| THE REQUEST |
Copy out each line of the data below that contains the word "Open".

| Interface element records |
-- Begin --

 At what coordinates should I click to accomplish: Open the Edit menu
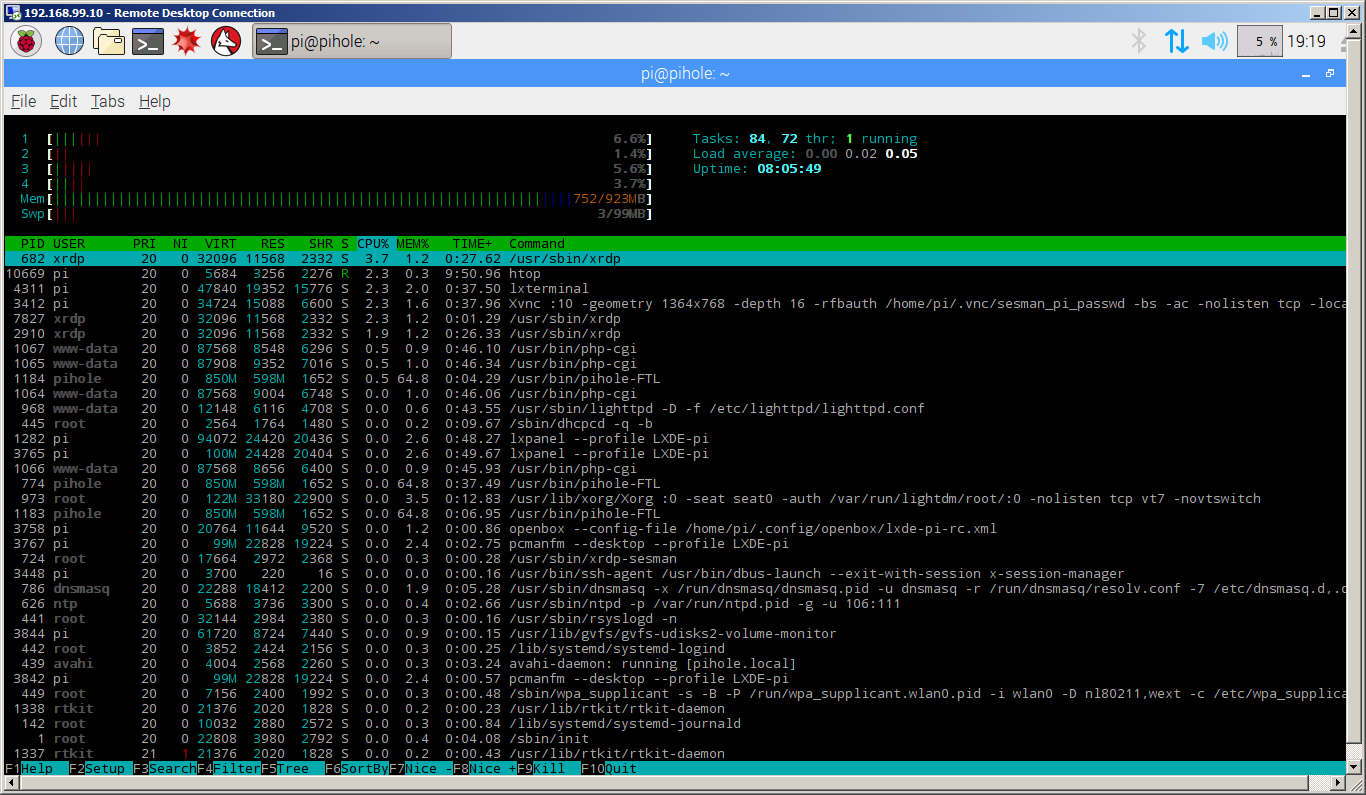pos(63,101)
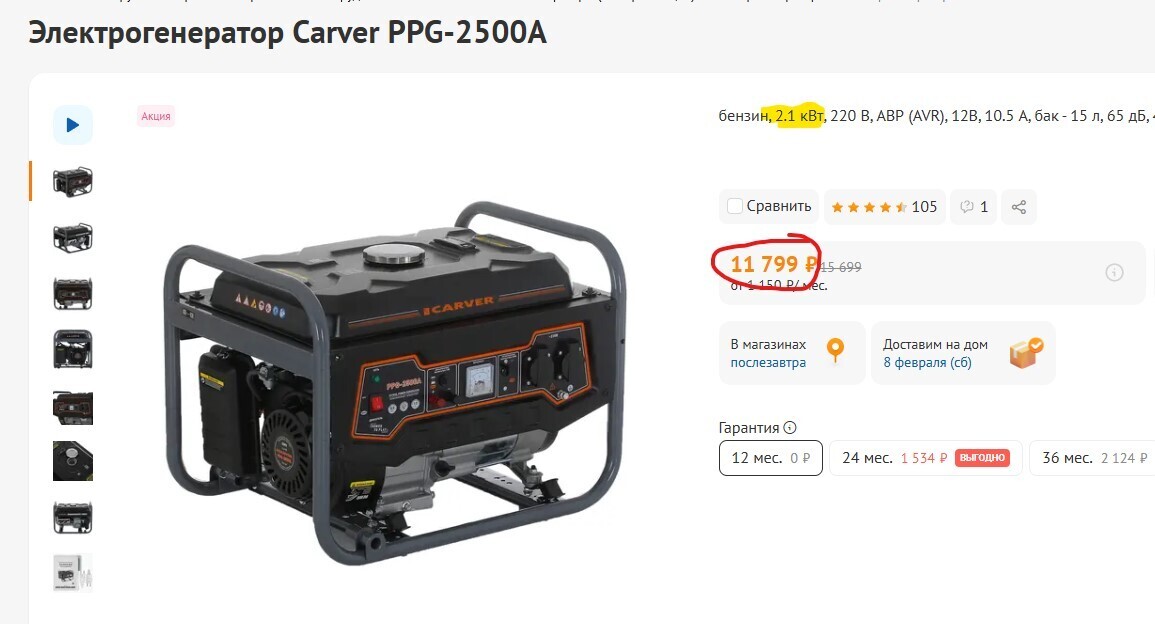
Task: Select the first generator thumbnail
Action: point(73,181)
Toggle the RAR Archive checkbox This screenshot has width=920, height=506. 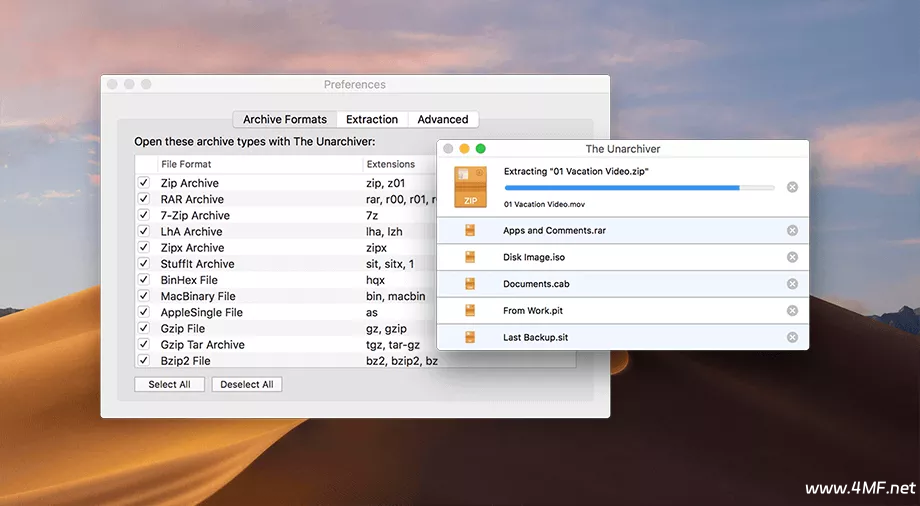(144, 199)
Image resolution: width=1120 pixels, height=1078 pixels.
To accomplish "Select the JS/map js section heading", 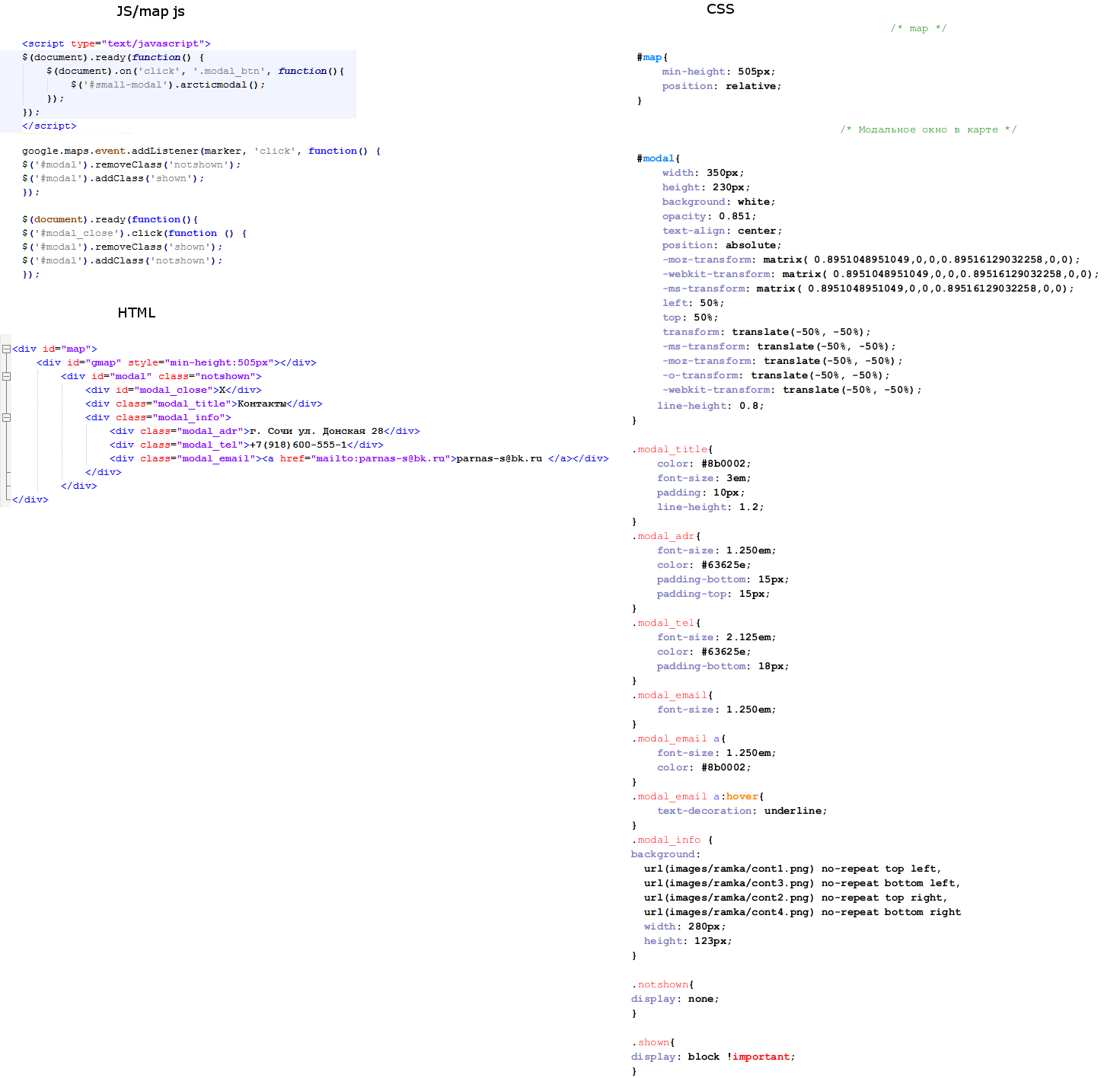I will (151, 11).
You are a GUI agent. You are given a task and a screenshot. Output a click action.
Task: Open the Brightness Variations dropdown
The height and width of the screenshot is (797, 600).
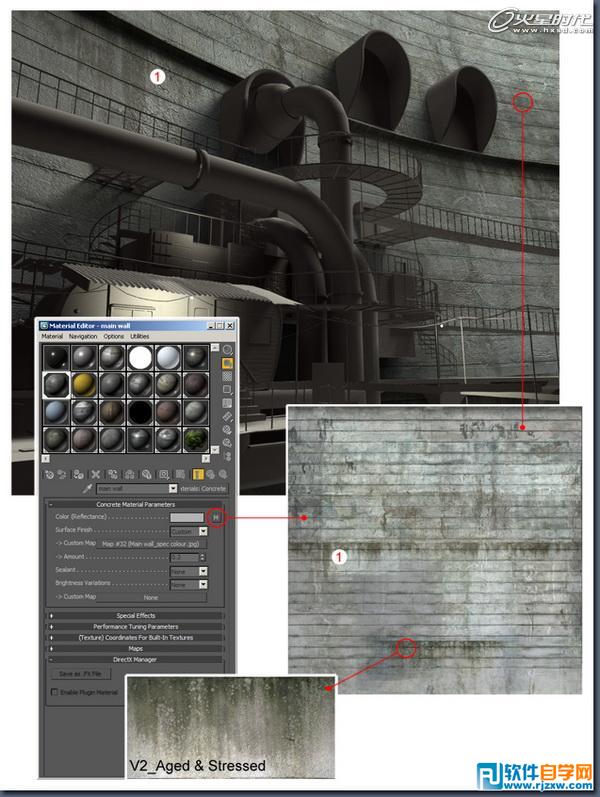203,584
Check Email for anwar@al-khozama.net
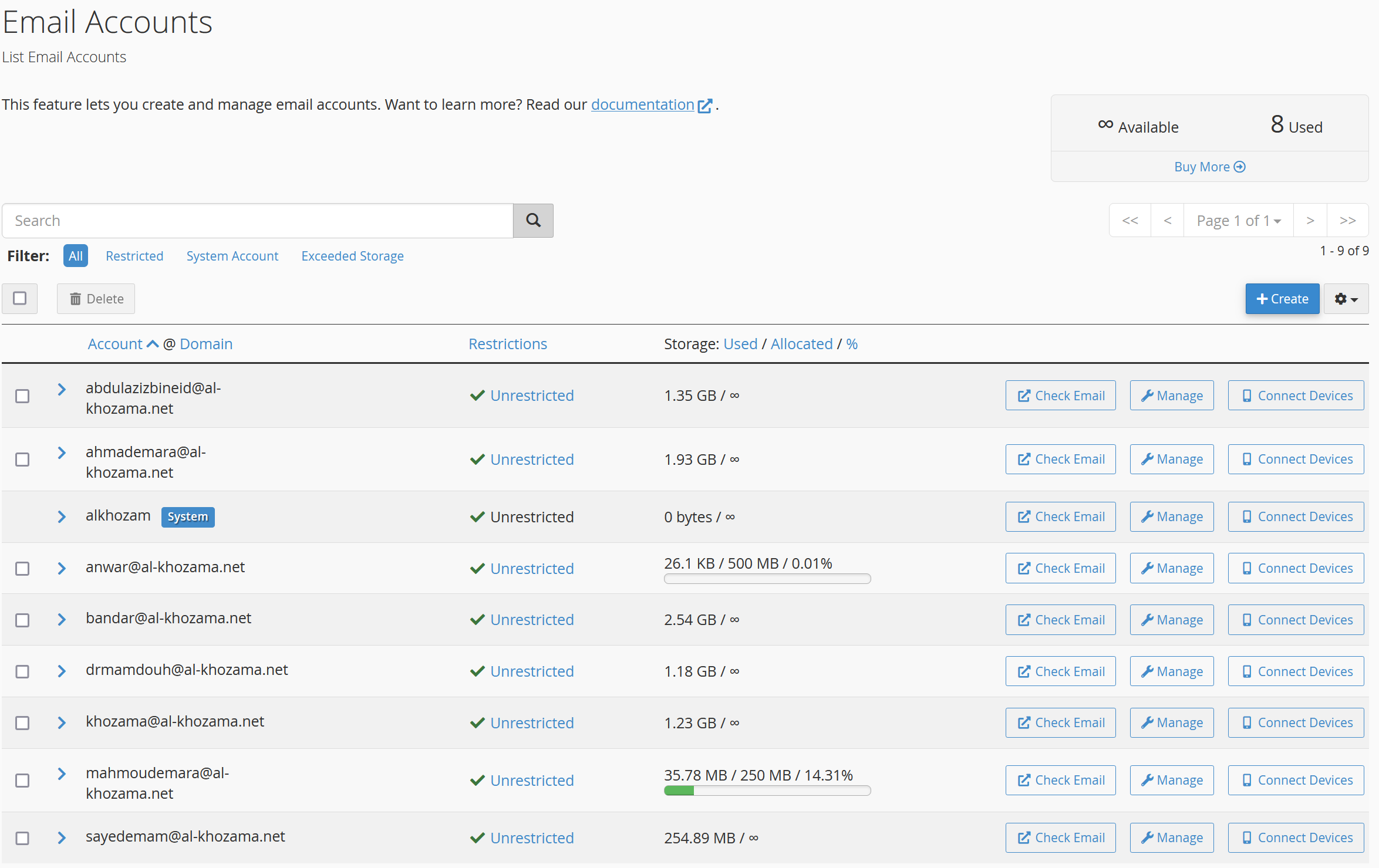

-- End --

| WORKED SOLUTION |
 At what coordinates should I click to accomplish: Open the Edit menu
Task: Open the Brightness Variations dropdown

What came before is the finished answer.